SPECTREGRAPH

Spectegraph #1-4 – Etats-Unis – 2024
Genre : Horreur
Dessinateur : Christian Ward
Scénariste : James Tynion IV
Nombre de pages : 224 pages
Éditeur : Delcourt
Date de sortie : 26 mars 2025
LE PITCH
Un manoir étrange, niché sur la côte, à quelques kilomètres au nord de Los Angeles… Des rumeurs courent… On le dit hanté… Son propriétaire était un magnat de l’industrie, avec une étrange fascination pour l’occulte et le paranormal. Depuis des décennies, les hommes et les femmes les plus riches du pays cherchent à comprendre ce qu’il y construisait. Maintenant, alors qu’il vient de mourir, ils ont hâte de le découvrir…
Coupe anatomique de l’être
Depuis la reconnaissance importante rencontrée par les séries The Nice House on the Lake et The Department of Truth, James Tynion IV trouve tranquillement sa place au panthéon des grands auteurs de BD horrifique. Et sa dernière mini-série, illustrée par le talentueux Christian Wars confirme cette ascension en revisitant les codes de la « maison fantôme ».

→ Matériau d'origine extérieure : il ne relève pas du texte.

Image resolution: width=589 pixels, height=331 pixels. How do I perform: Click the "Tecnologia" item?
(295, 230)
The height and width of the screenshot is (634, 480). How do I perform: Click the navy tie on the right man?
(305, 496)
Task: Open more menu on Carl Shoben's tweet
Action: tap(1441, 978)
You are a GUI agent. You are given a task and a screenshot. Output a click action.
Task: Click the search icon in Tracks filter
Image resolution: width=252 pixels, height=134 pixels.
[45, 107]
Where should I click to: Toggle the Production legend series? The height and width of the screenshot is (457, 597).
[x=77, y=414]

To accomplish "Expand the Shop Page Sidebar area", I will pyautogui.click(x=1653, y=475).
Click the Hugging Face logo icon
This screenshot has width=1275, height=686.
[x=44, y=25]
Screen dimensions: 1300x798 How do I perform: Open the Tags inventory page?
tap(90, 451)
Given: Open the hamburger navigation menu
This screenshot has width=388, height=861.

Et comme le veut le genre, Spectregraph c’est avant tout l’histoire d’un lieu. Une gigantesque demeure frappée par le soleil californien, luxueuse, imposante, toute en colonnade et en exubérance, imaginée et construite de toute pièce par milliardaire excentrique. Une maison de riches fastueuse certes, mais presque comme tant d’autres dans la région, si ce n’est que son auteur obsédé par la quête d’une certaine forme d’immortalité a caché en son sein un mécanisme tortueux et expérimental voué à transformer les visiteurs en fantômes. Un cadre atmosphérique parfaitement campé par le travail graphique d’un Christian Ward (Aquaman : Andromeda, Batman : City of Madness, ODY-C…) toujours plus inspiré par les débordements de la peinture que par une précision comic. Les contours de ses personnages, certains détails de leur morphologie, ne sont effectivement pas toujours stables et ces derniers se constituent essentiellement de zones de couleurs mouvantes, emportées par le mouvement et les émotions. Un style organique plus en adéquation encore avec l’architecture des lieux visités, étranges, insaisissables, enveloppants et écrasants, inquiétants et dont s’échappent régulièrement des ectoplasmes particulièrement impressionnants. C’est que le fameux Spectregraphe est une machine à l’étape de prototype et qui peine à capturer l’essence complète de ses sujets, donnant naissance surtout à des couches diverses de ces humains : peau, muscles, sang, circuit neuronal…
Comme un oignon
Des visions terrifiantes, dérangeantes délirantes et anatomiques qui donnent naissance naturellement aux planches les plus spectaculaires et marquantes de l’album, quelque part entre le démonstratif et fête foraine d’un 13 Ghosts et la chair dérangeante et douloureuse d’un Hellraiser. Visuellement fascinant, même dans les séquences les plus intimes, toujours solidement découpées, Spectregraph n’est cependant pas simplement un récit d’épouvante, c’est aussi la confrontation de deux personnages, et par ricochet l’homme qui a passé sa vie à construite ladite machine, à leur existence et leur mortalité. Pas le biais de dialogues jamais laborieux et toujours signifiants, et de flashback plutôt bien placés, James Tynion IV explore non pas le sens de la vie mais le sens que ces personnes ont mis dans leur vie et comment ils peuvent, ou pas, la réinventer. On n’est jamais très loin ici du drame intimiste, de la réflexion douloureuse sur la solitude d’une jeune femme qui s’est toujours senties différentes des autres et à cotés de la société, ou sur celle d’une jeune mère quittée récemment par sa compagne et qui réalise enfin pleinement l’attachement qu’elle peut avoir pour son enfant. Mais la figure la plus intéressante est peut-être celle d’Ambrose, le fameux magnat qui à force de se perdre dans sa recherche d’un moyen pour échapper à la disparition, à la mort, finit par passer totalement à coté de ce qu’aurait dû être son existence et son couple.
C’est cet équilibre entre exploration humaine et pur récit d’horreur, sensationnaliste et angoissant, qui fait de Spectregraph un album fascinant, sorte de trip gore psychédélique et étrangement sensible.